### WHAT YOU ARE ASKED TO DO
Output, as a JSON list of strings, the lines of the records from the line that contains "Describe the element at coordinates (960, 924)" through the line that contains "What do you", both included, with one string per line and blank lines left out.

(RECORDS FOR THIS TASK)

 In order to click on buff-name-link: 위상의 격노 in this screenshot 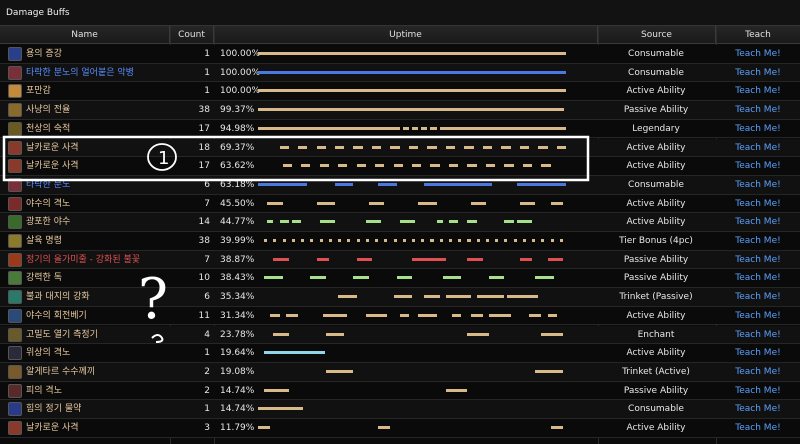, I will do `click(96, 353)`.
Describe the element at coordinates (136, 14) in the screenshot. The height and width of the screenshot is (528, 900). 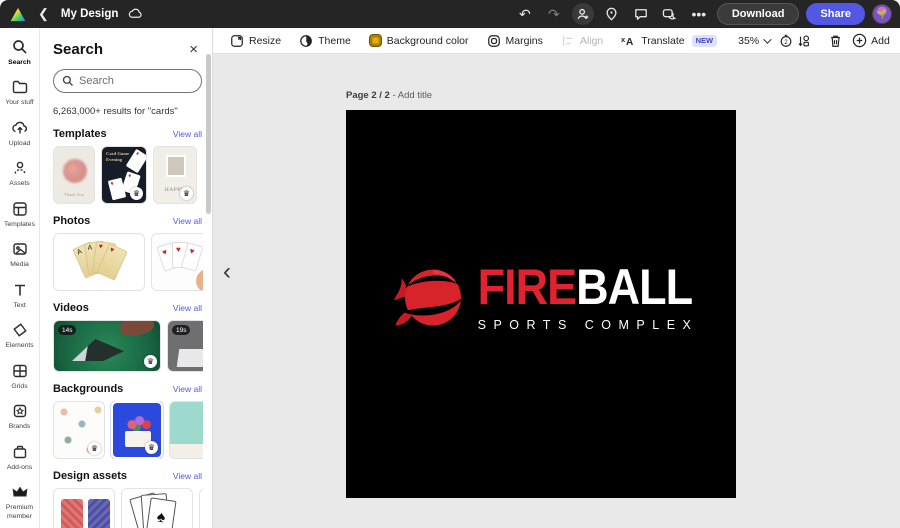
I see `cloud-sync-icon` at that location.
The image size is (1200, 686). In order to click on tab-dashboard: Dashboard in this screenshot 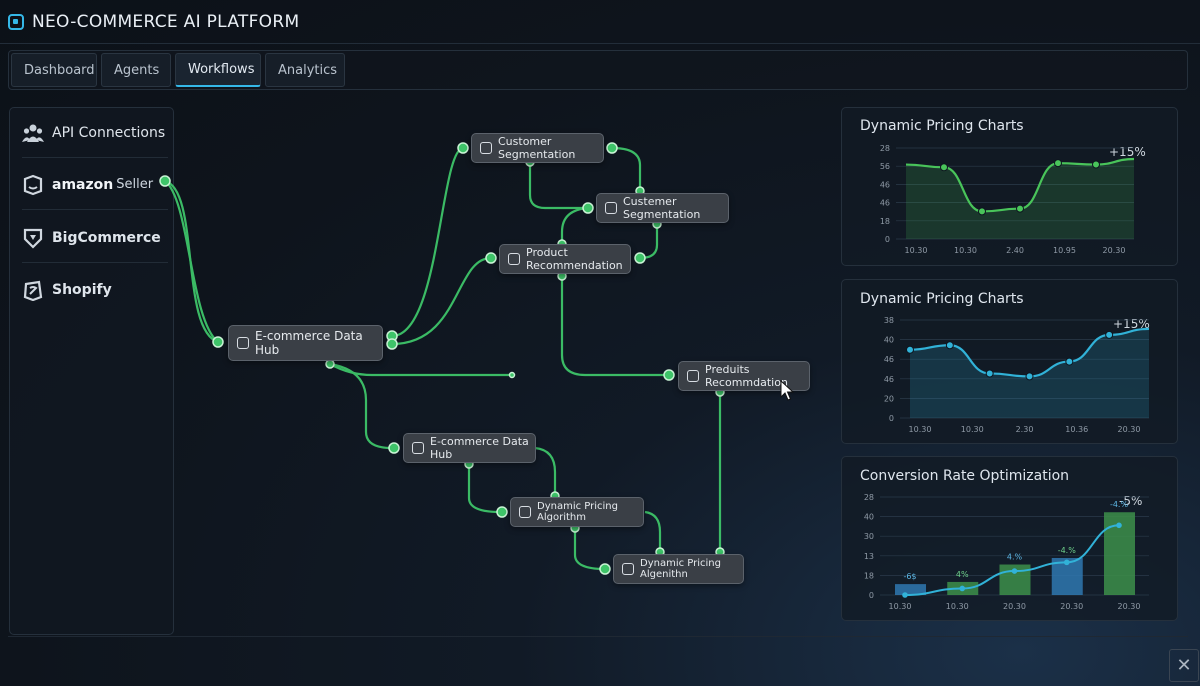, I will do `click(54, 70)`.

(End RECORDS FOR THIS TASK)
(RECORDS FOR THIS TASK)

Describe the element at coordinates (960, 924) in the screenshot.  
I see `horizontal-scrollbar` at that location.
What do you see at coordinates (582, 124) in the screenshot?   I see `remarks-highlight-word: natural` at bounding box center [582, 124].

(End RECORDS FOR THIS TASK)

### EXERCISE RESPONSE
[
  "Describe the element at coordinates (960, 924) in the screenshot.  ",
  "I see `horizontal-scrollbar` at that location.",
  "What do you see at coordinates (582, 124) in the screenshot?   I see `remarks-highlight-word: natural` at bounding box center [582, 124]."
]